Items from a dataset:
## START

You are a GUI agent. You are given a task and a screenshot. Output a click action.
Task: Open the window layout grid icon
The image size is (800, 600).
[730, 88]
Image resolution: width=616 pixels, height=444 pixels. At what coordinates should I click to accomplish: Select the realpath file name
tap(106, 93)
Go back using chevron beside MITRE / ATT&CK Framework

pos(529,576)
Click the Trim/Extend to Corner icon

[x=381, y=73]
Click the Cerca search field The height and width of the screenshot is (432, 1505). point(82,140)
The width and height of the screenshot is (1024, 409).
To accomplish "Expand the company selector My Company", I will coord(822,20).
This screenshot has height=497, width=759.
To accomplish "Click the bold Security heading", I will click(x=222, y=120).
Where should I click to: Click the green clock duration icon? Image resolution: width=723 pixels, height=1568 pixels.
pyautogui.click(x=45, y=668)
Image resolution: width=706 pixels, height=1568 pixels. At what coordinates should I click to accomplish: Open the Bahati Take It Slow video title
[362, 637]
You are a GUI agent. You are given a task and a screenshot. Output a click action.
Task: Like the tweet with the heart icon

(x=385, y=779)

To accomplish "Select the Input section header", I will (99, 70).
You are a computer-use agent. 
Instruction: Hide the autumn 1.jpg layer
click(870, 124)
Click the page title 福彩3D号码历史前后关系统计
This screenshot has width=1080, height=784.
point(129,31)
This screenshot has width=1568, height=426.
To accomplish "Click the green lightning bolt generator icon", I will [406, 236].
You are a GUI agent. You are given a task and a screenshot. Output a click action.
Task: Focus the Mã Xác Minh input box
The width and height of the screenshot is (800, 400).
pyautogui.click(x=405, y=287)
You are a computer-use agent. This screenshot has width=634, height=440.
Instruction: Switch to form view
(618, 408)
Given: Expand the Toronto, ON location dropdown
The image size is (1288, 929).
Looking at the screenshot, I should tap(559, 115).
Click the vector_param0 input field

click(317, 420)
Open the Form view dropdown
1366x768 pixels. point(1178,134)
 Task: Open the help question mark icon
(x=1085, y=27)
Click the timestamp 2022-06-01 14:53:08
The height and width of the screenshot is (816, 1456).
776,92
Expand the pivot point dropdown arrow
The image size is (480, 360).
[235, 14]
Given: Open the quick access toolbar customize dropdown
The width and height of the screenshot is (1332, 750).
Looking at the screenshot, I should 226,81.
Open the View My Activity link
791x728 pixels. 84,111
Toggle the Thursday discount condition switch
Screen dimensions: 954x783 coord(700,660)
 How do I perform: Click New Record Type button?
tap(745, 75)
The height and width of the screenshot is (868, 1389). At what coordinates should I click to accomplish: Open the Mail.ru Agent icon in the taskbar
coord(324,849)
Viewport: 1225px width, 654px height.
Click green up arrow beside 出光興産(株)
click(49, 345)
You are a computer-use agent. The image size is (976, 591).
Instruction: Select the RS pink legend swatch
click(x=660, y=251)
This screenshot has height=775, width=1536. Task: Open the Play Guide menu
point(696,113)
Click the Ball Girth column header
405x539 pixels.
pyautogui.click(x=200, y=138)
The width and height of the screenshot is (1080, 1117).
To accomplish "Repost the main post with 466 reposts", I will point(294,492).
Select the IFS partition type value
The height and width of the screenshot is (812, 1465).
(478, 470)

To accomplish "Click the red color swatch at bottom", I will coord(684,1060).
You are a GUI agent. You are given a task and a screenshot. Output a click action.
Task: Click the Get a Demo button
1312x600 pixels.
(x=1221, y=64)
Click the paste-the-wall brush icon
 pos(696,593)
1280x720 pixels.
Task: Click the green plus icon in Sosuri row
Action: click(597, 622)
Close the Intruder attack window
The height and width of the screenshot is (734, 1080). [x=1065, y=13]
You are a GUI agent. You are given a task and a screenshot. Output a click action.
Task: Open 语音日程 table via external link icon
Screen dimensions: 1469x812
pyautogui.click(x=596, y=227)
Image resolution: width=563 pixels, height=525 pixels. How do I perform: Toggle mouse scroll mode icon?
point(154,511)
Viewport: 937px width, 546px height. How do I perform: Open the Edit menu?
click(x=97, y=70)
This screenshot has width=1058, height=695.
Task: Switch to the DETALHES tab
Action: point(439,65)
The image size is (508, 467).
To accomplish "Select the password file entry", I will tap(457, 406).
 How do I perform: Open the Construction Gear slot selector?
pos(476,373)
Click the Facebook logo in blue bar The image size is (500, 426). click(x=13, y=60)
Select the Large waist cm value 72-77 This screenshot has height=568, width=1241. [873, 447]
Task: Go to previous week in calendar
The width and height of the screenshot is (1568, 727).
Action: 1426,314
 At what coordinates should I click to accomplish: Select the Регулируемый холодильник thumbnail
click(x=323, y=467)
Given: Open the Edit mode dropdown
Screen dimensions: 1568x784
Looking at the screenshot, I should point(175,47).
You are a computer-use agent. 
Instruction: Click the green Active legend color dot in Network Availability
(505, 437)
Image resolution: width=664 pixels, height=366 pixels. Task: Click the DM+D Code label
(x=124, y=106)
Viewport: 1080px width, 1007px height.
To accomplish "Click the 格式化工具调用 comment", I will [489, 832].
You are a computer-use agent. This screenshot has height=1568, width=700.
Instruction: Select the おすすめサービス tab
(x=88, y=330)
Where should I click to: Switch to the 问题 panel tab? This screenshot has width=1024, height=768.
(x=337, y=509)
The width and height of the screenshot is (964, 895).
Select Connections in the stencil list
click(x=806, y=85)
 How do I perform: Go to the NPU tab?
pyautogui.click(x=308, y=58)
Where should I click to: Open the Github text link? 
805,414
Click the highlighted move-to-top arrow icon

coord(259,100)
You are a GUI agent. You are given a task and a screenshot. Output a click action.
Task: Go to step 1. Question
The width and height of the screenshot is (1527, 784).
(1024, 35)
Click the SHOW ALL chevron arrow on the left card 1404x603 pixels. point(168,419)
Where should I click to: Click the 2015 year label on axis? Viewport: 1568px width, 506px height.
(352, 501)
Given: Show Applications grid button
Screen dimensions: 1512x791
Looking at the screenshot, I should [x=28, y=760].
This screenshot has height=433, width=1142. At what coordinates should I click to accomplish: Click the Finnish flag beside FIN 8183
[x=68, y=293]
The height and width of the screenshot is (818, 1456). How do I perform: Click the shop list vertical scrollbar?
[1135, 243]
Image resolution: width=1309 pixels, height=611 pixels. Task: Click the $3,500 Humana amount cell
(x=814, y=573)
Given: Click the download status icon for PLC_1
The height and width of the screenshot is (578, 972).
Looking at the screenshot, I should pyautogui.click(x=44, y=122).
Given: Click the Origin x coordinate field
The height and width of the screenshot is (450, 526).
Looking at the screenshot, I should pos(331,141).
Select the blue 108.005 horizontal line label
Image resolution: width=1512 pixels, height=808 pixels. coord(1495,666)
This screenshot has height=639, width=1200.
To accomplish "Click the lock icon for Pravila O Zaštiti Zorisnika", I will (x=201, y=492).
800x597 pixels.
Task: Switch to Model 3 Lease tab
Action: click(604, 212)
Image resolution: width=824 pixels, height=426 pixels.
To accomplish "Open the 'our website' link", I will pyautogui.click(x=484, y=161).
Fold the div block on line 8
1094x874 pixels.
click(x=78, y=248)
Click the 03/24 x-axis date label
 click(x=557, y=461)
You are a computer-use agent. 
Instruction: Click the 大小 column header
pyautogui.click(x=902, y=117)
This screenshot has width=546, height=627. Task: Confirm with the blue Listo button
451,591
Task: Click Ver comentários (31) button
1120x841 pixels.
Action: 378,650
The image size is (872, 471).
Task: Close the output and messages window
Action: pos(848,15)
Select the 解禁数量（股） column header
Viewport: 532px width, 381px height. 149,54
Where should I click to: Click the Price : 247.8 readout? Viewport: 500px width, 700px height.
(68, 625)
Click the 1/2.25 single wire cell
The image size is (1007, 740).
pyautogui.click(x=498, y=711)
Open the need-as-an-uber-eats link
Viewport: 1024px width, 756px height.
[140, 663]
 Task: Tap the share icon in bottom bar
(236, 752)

## END

◆ What you should do: Rewrite the records from the beginning up to and including the line with "Click the Cerca" as a numbered list, leaving out any blank lines.

◆ Task solution:
1. You are a GUI agent. You are given a task and a screenshot. Output a click action.
2. Task: Open the window layout grid icon
3. The image size is (800, 600).
4. [730, 88]
5. Image resolution: width=616 pixels, height=444 pixels. At what coordinates should I click to accomplish: Select the realpath file name
6. tap(106, 93)
7. Go back using chevron beside MITRE / ATT&CK Framework
8. pos(529,576)
9. Click the Trim/Extend to Corner icon
10. [x=381, y=73]
11. Click the Cerca search field The height and width of the screenshot is (432, 1505). point(82,140)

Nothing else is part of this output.